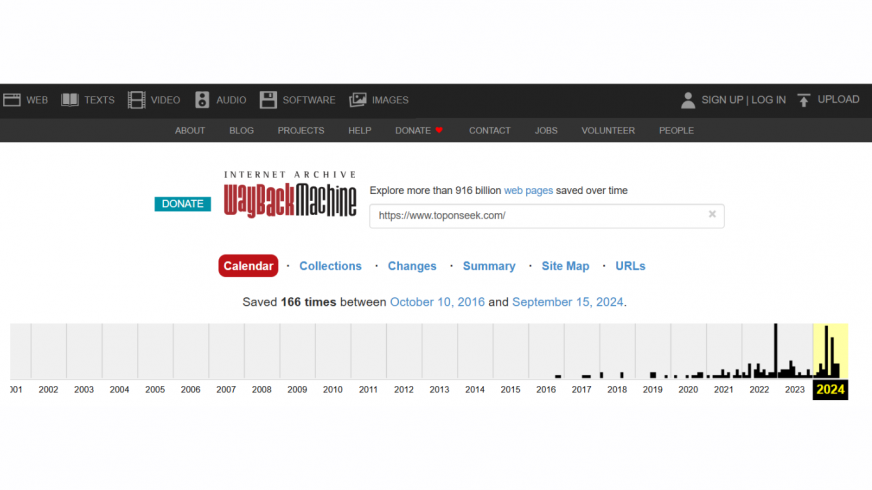Select year 2022 on the timeline
Viewport: 872px width, 490px height.
click(x=759, y=389)
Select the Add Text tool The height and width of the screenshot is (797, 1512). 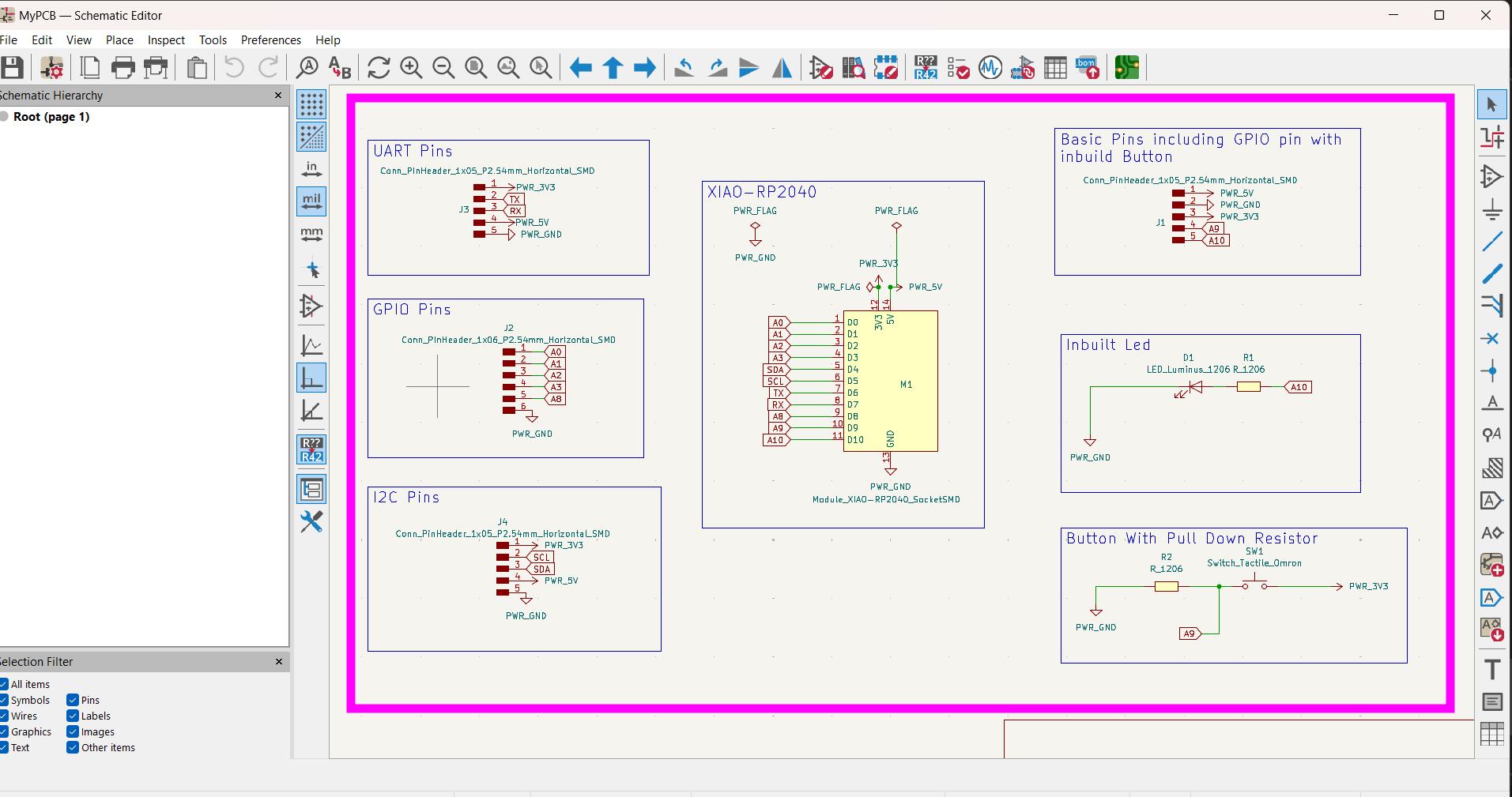(x=1491, y=669)
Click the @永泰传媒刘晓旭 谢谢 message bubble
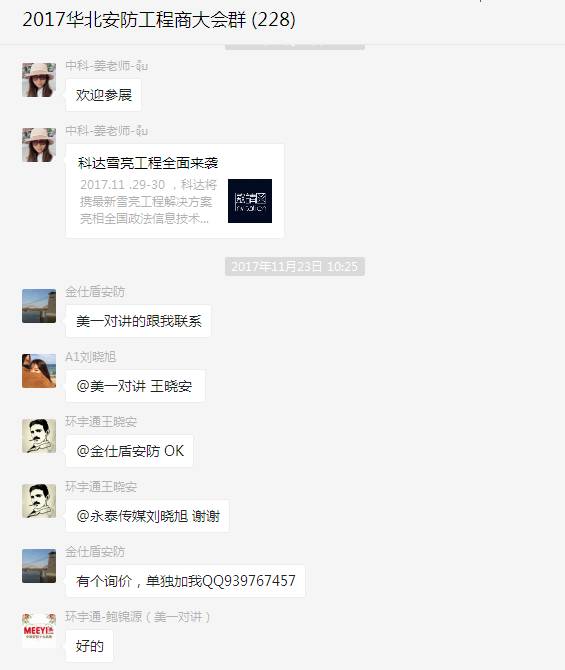 (147, 516)
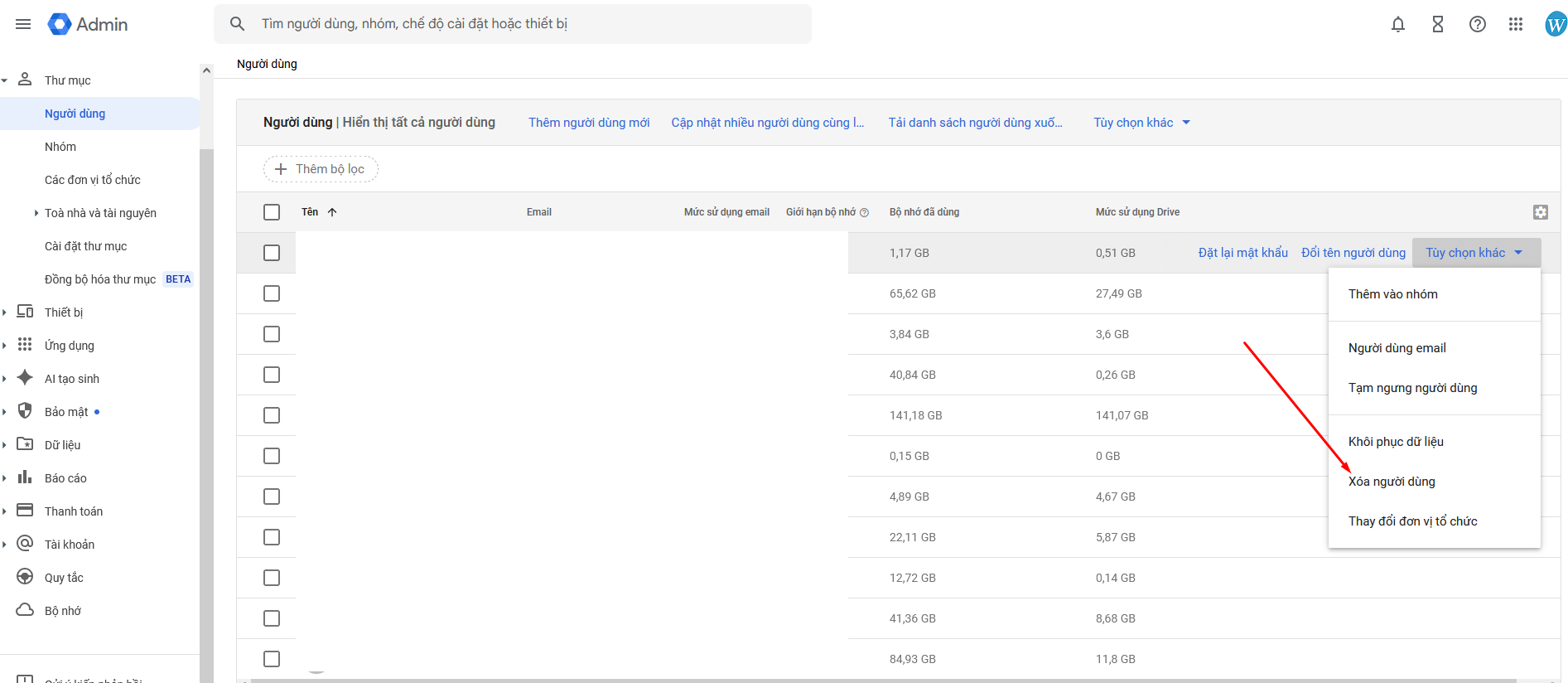Click the storage limit help icon
Viewport: 1568px width, 683px height.
click(864, 213)
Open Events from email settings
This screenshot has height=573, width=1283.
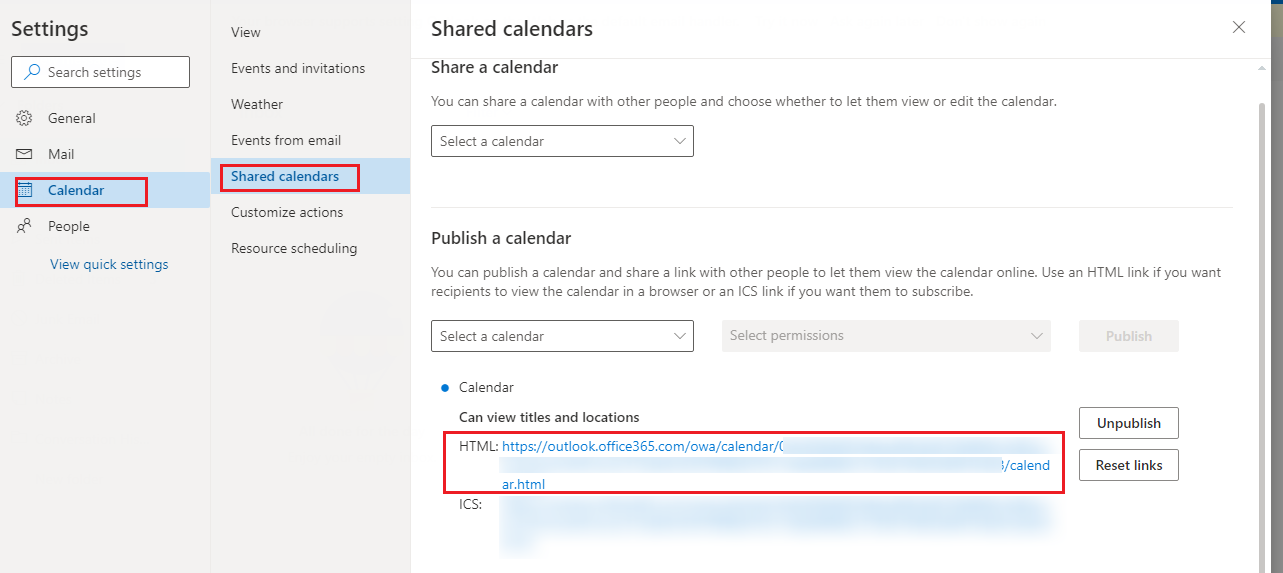[286, 140]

_What needs to be done_:
Could you set down exactly, and only, the lines from the line containing "Open Events from email settings" through the last line of the records, both included, without the pictures?

_Task answer_:
Open Events from email settings
This screenshot has height=573, width=1283.
[286, 140]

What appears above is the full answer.